Nella masterclass che ha tenuto al Festival ha accennato al bisogno di scoprire il cinema attraverso gli occhi delle giovani generazioni…

La mia percezione è meno accurata rispetto agli anni giovanili anche se, ripensando ai miei gusti cinefili di adolescente, non capivo esattamente che cosa fosse il cinema. Con il crescere la cornea si appesantisce e lentamente si distacca quindi i nostri occhi perdono di precisione ed è per questo che ho bisogno della percezione dei giovani. Amo la possibilità di cambiare idea, di farmi influenzare dalle altre persone, di partecipare a queste discussioni che stanno attorno a un film per dargli ancora più vita. Non voglio essere il leader di un dibattito ma semplicemente esserne parte. Quando a trent’anni ho rivisto i film di Truffaut mi sono reso conto che non è mai sceso a compromessi. Prima pensavo che solo Godard non l’avesse mai fatto e per gran parte della mia vita sono stato un grande ammiratore del cinema popolare americano.

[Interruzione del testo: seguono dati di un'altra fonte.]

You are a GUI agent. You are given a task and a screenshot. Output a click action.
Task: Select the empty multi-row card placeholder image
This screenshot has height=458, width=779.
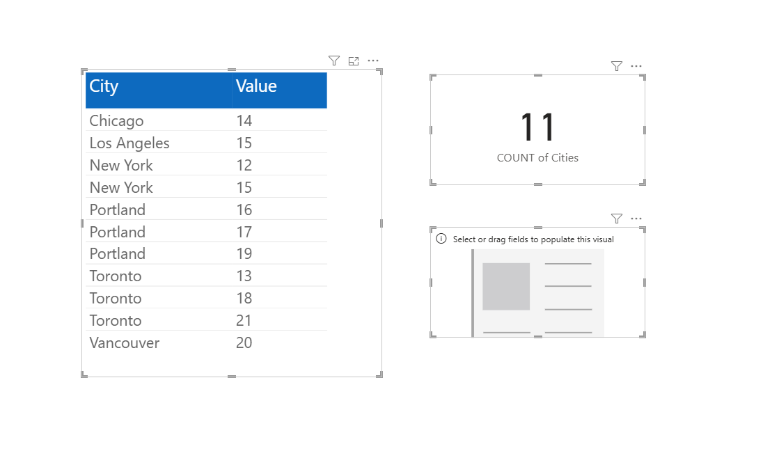(x=537, y=292)
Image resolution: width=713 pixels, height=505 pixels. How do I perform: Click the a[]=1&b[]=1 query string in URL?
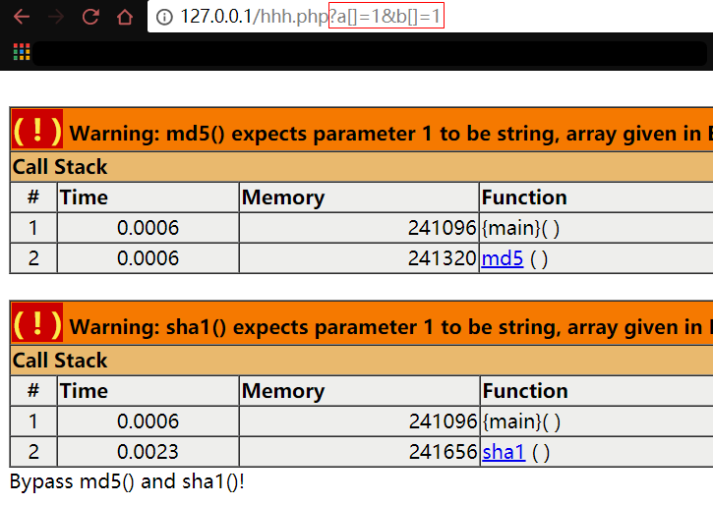pos(386,17)

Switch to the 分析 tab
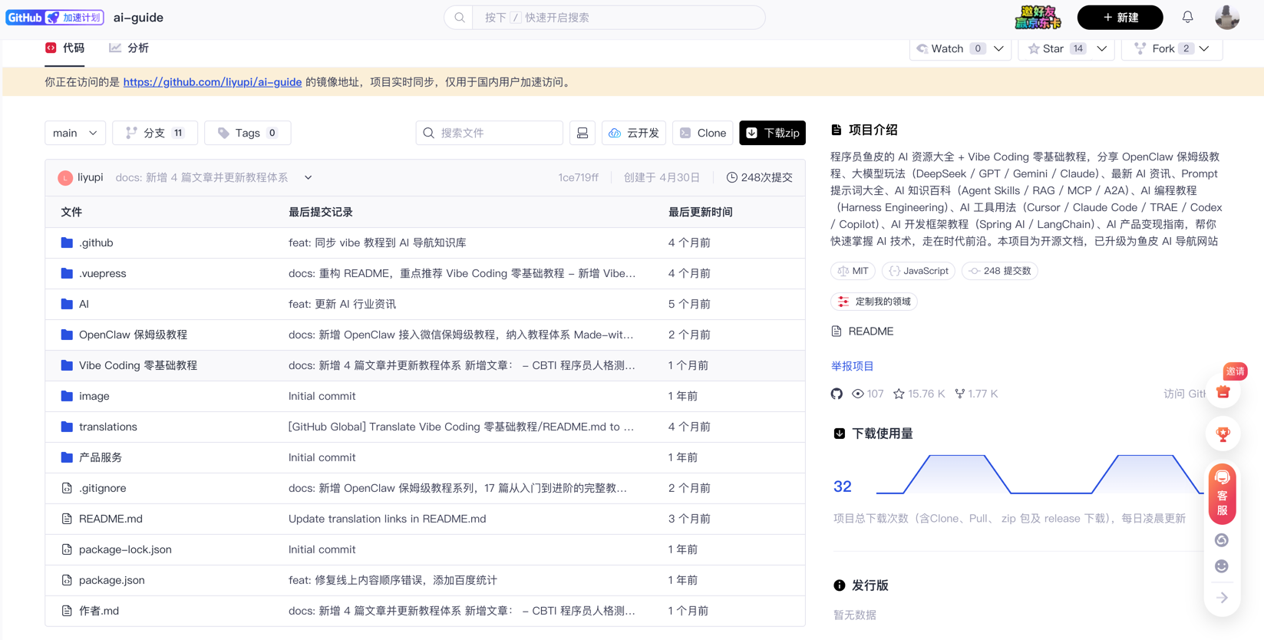tap(129, 48)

Ma oggi la situazione è così terribile che c’è stata una grande rivoluzione di sguardo nella mia vita.

A cosa si riferisce?

Molti studenti di cinema francese odiano il nostro cinema, credo che ogni studioso o cinefilo abbia un rapporto conflittuale con quello che è prodotto nel proprio paese. Nel mio caso, è tipicamente francese amare film come Pretty Woman o Alfred Hitchcock ma non deve esserci uno scarto fra ciò che è nobile e ciò che è volgare. Vent’anni fa era ancora una cosa molto «francese», oggi, per la crisi, non è più rilevante. Non abbiamo più spettatori, i giovani non guardano la tv, non comprano dvd, percepisco un panico artistico in tutta Europa e anche in America. Gli americani hanno abbandonato l’idea di essere inventivi, la crisi creativa degli studios è palese e, nonostante gli incassi stratosferici dei blockbuster, sono film che il pubblico non vuole, li vanno a vedere ma non ne hanno bisogno. In Europa invece non ci vogliono ma, nel profondo, hanno bisogno di noi.